Manet quiere cerrar la secuencia novelesca de los retratos de Berthe con una imagen de ella fragante y adolescente, o al menos mucho más joven que cuando se había asomado al balcón, seis años antes. Terriblemente inquieta, sin embargo, como a punto de desfallecer. Ese retrato tiene un gemelo siniestro, que Manet había pintado a principios del mismo año, cuando Berthe estaba de luto por la muerte de su padre, cuadro que muy pocos debían haber visto. Permaneció en el estudio de Manet hasta su muerte.
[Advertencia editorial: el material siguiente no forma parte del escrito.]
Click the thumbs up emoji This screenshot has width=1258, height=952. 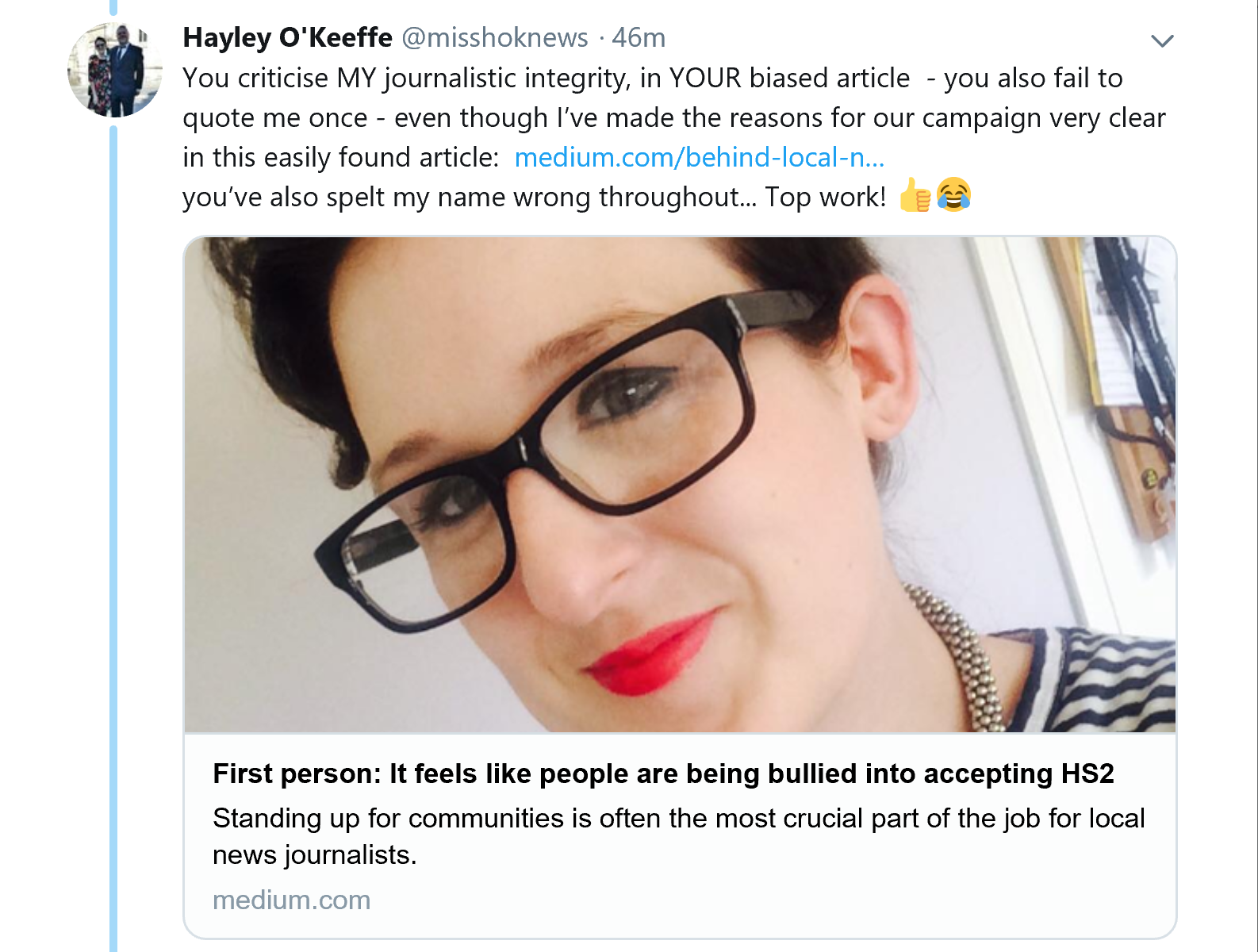point(915,195)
En la subasta posterior fue adquirido -no por casualidad- por Degas.
Acostumbrado a retratar mujeres de una firme impasibilidad, como Victorine, aquí Manet se lanza al extremo opuesto y pinta lo que podía definirse como el primer retrato expresionista. Berthe no es ya reconocible: desfigurada, famélica, obligada a la terrible fealdad del dolor, que el pintor plasma inflexiblemente. El rostro está cercado por una compacta masa negra, del mismo tono que los grandes ojos petrificados. Quizá nadie lo sabía -excepto el pintor y la modelo-, pero éste es el retrato que se dejaba entrever en transparencia detrás de la última, encantadora, aérea acuarela con el abanico. La educación sentimental, para Berthe, había terminado. A la muerte de Manet, nueve años más tarde, escribiría a su hermana que ese día para ella se había "hundido todo un pasado de juventud y de trabajo". Agregaba: "comprenderás que me sienta destrozada".
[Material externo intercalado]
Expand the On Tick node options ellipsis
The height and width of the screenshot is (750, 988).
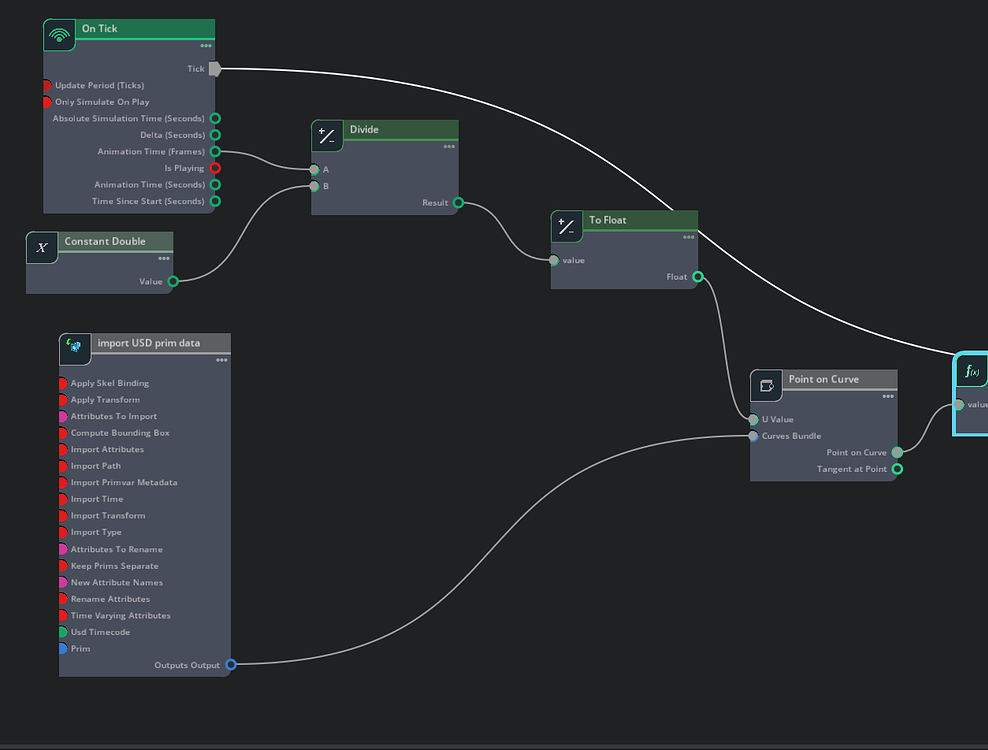205,46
"Era más grande de lo que pensábamos", dijo Degas a la muerte de Manet. Nadie como él tenía motivos para pensarlo. Durante años se habían observado y vigilado, a veces chocando, siempre evitando precisar cuánto se admiraban, sobre todo en presencia el uno del otro. Pero Degas, con justicia, había hablado en plural. Porque Manet había tenido el vicio de parecer demasiado normal. Según Baudelaire, eran "Un hombre muy leal, muy simple, que hace todo lo que puede por ser razonable, pero desgraciadamente está marcado por el romanticismo desde su nacimiento". Muchos estaban convencidos de comprenderlo fácilmente. A Manet le gustaba el éxito, las fiestas, los maestros antiguos, las mujeres. Todo de modo inmediato e infantil. Emanaba vitalidad con su cuerpo sólido, se mostraba alegre, sombrío, quisquilloso o ingenioso por razones que siempre parecían evidentes. Pero, apenas se miran los cuadros, todo se vuelve mucho más oscuro, problemático. Zola, que lo había defendido y celebrado con memorable impulso, confesó en una ocasión que siempre lo había encontrado desconcertante. Con el pasar del tiempo, Manet se revelaría cada vez más desconcertante, un poco como Velázquez.
El momento que máxima proximidad entre Manet y Degas tuvo lugar cuando Manet pidió a Degas que le devolviera los dos volúmenes de Baudelaire que le había prestado, prometiendo que se los restituiría enseguida.

Cuatro caballeros acompañaron a Berthe Morisot más allá de la muerte: Renoir, Monet, Degas, Mallarmé. Ningún pintor tuvo tanto honor en la muerte y tan poco honor en la vida.
Distintos en todo, esos caballeros compartieron un sentimiento de afecto y estima profunda por Berthe. Un año después de su muerte quisieron organizar una muestra memorable, que le restituyera algo de la gloria que en vida no se le había concedido. Su certificado de defunción, igual que el de matrimonio, la declaraba "sin profesión".
Casi cuatrocientas obras, entre lienzos, pasteles, dibujos y acuarelas, se reunieron en la galería Durand-Ruel. A lo largo de tres días los cuatro caballeros debatieron acerca de cómo disponerlas. Degas no consiguió imponer su idea de dar el máximo protagonismo a los dibujos. Renoir se preocupó de poner una otomana en medio de la sala para que los visitantes se encontraran a gusto. Mallarmé escribió la introducción del catálogo. Evocaba, en la prosa trascendente de las Divagations, una "figura de raza, en la vida y de personal elegancia extremas". Recordó un joven amigo (¿el propio Valéry?) que le había dicho un día: "Junto a Madame Manet me siento torpe y bruto." Madame Manet: incluso Mallarmé, con su vertiginosa delicadez, había sentido la necesidad de hacer resonar ese nombre, superponiéndolo al de aquella que se había casado con el hermano de Manet. El día antes de su muerte, Berthe Morisot dejó una nota a su hija Julie que se abría con estas palabras: "je t´aime mourante", sin olvidarse de dejarle un encargo: "Le dirás a M. Degas que, si funda un museo, elija a Manet."